--- EXTRACTED INFORMATION ---
== Segment start ==

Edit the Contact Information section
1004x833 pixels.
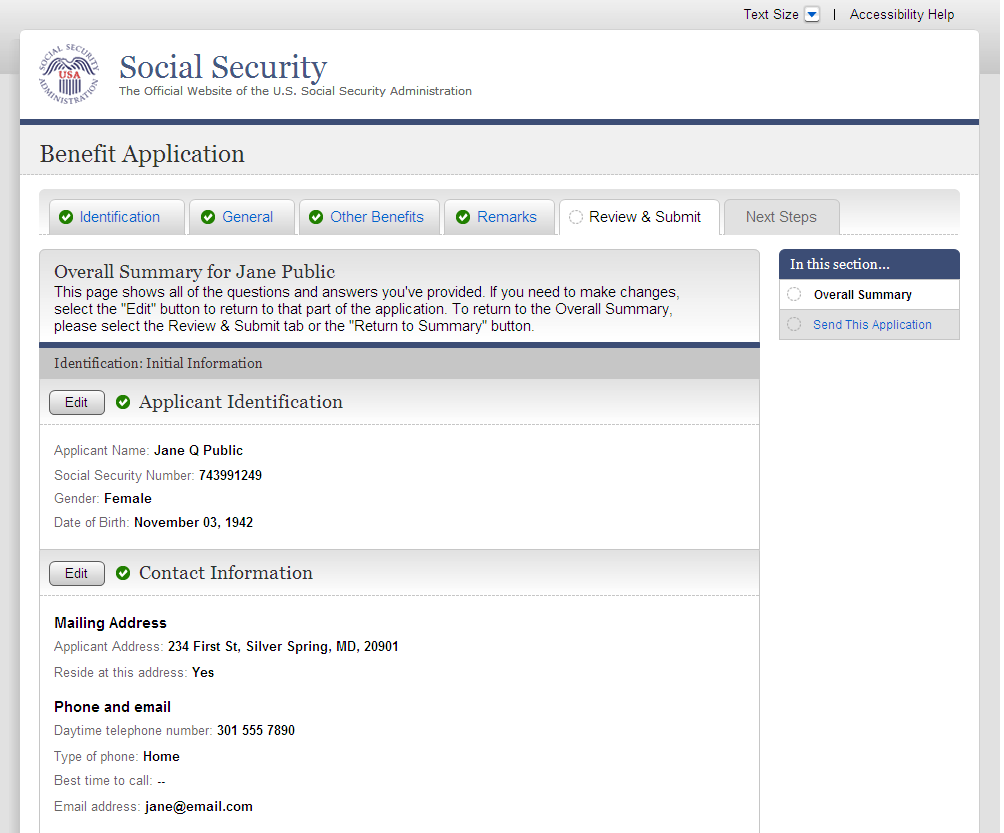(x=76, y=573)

== Segment end ==
== Segment start ==

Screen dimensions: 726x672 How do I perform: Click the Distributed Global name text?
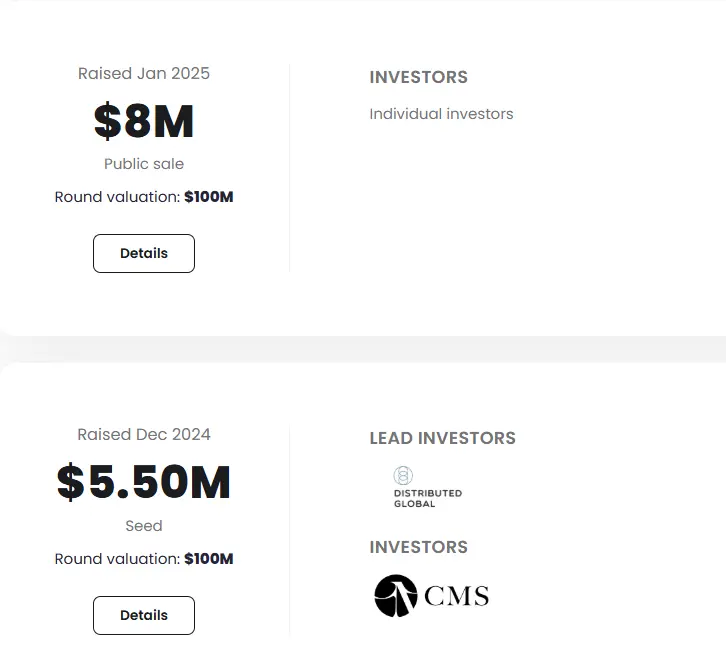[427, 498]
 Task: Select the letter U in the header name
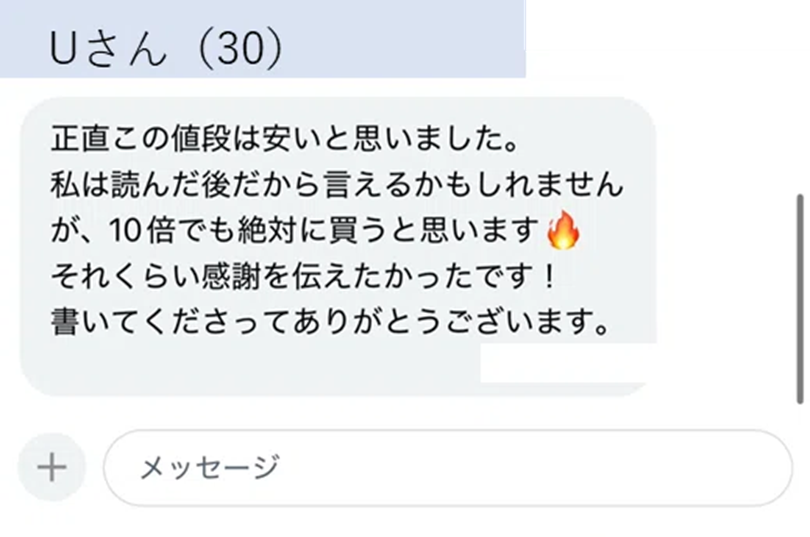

== Segment end ==

--- INSTRUCTIONS TO FOLLOW ---
Reproduce the listing above only between the lines holding "Screen dimensions: 726x672" and "Task: Select the letter U in the header name", inclusive. Every line must match exactly, and pictures are dropped.

--- EXERCISE RESULT ---
Screen dimensions: 726x672 How do I perform: Click the Distributed Global name text?
[427, 498]
 Task: Select the letter U in the header name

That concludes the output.